Abou Ouedrago, 15, from Burkina Faso, works at cocoa farm near Bonoua, Ivory Coast, on March 13. (Salwan Georges/The Washington Post)

Raising cocoa prices in West Africa will not end the worst forms of child labor, but advocates are right: Increased income for cocoa farmers might reduce the economic pressures that drive child labor. The July 3 Economy and Business article “West African countries plan to hike cocoa prices to boost farmer incomes” questioned the need for government involvement but did not mention other complex elements that need to be addressed to eliminate the worst forms of child labor.

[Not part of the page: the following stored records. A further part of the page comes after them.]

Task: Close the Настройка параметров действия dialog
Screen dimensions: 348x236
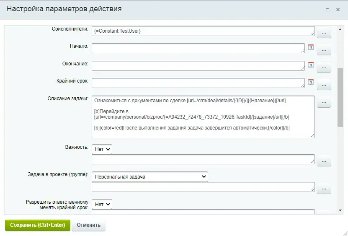Action: [x=338, y=9]
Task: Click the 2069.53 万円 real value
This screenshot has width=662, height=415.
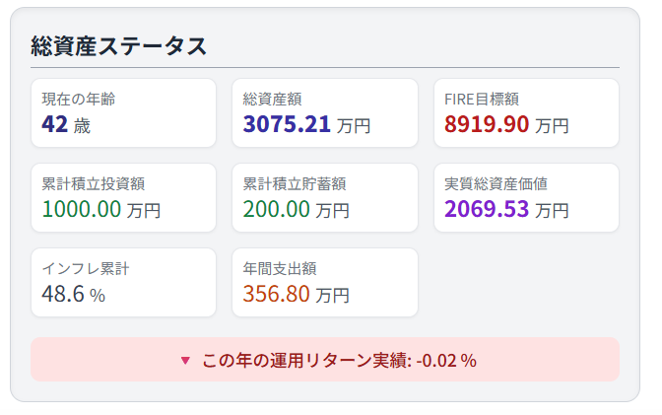Action: [506, 210]
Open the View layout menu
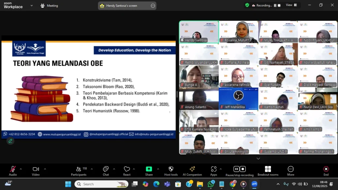The height and width of the screenshot is (190, 338). (x=291, y=5)
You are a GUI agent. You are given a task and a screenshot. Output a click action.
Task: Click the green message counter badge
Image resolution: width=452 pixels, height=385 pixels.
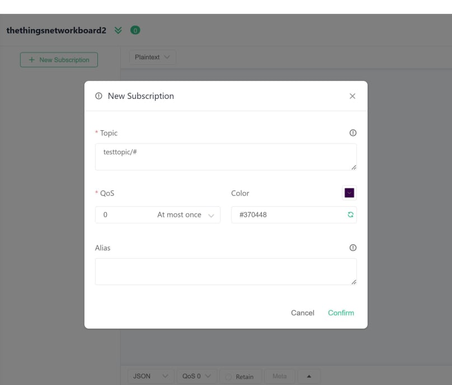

For example, take a look at Liberia, also in West Africa, where child labor is widespread throughout the agriculture sector. Yet, more than 10 years ago, the worst forms of child labor were eliminated on the Firestone Rubber Plantation because a strong, ethical, membership-led union prioritized working conditions, including reducing high quotas that forced families to use unpaid labor from women and children, along with an explicit clause in their collective bargaining agreement prohibiting child labor. Worker activism, along with an engaged ministry of labor and international advocacy, eliminated child labor on the plantation, then the country’s largest employer. This complex mix of worker-led activism — which in the case of West Africa’s cocoa producers would include small holder farmers, rural women’s associations and allies — and accountable government engagement presents a replicable approach to ending child labor in many developing economies.

Imani Countess, Washington

The writer is vice chair of ActionAid USA.